Since LLMs contain all established marketing playbooks, executing 'best practices' is no longer a competitive advantage. Everyone has access to the same baseline. The only way to win is to learn and iterate faster than the competition, operating outside the standardized knowledge base of AI.
Marketing leaders mistakenly focus on the percentage of their team using AI, which is a flawed metric. Usage doesn't correlate with impact or quality of work. The focus should be on how AI is used to achieve specific, measurable outcomes, not on adoption for its own sake.
By adopting a sprint model, the concept of failure is eliminated. A sprint has only two possible successful outcomes: you achieve your stated goal, or you gain significant learnings that inform future strategy. This cultural frame de-risks experimentation and encourages teams to take on ambitious challenges.
To hire for the AI era, HubSpot fundamentally changed its marketing hiring process for every role. Instead of asking candidates to create strategy decks, they now require applicants to build solutions with AI during the interview, testing practical application and AI fluency over theoretical knowledge.
Many teams are caught in the 'messy middle' of AI, using it without clear objectives.

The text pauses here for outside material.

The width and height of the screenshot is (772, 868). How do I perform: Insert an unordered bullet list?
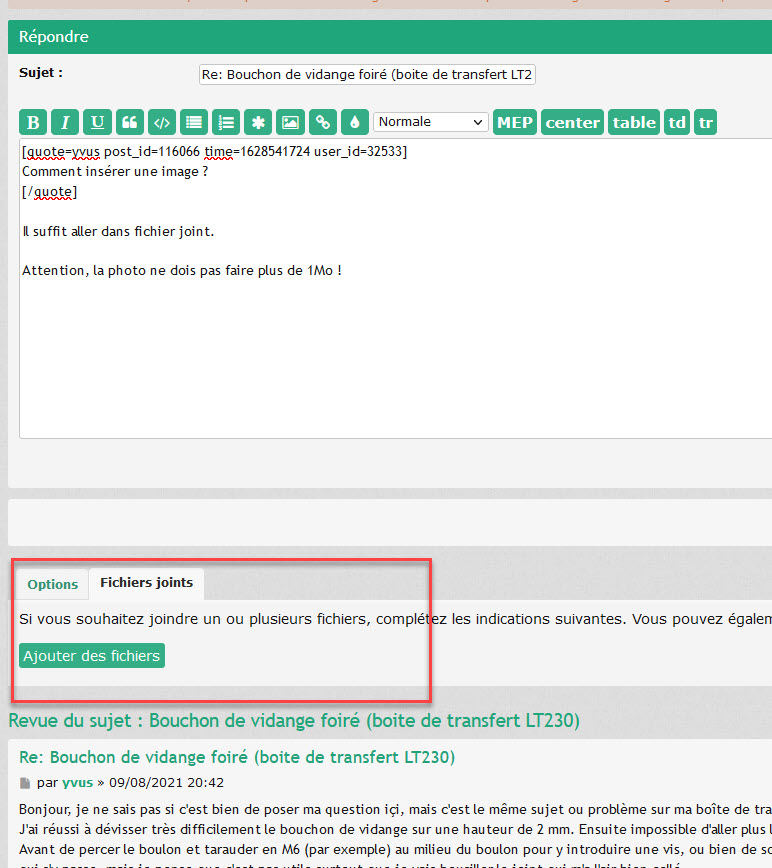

The principle is that AI used for its own sake, without a direct line to business results, is a distraction. Great marketing teams must be obsessed with outcomes and use AI as a tool to achieve them.
HubSpot is breaking down its traditional marketing hierarchy for a fluid, six-week sprint model borrowed from product teams. This structure focuses on time-boxed, outcome-driven projects, promoting agility, transparency, and flexible team composition based on specific 'missions' rather than rigid departmental lines.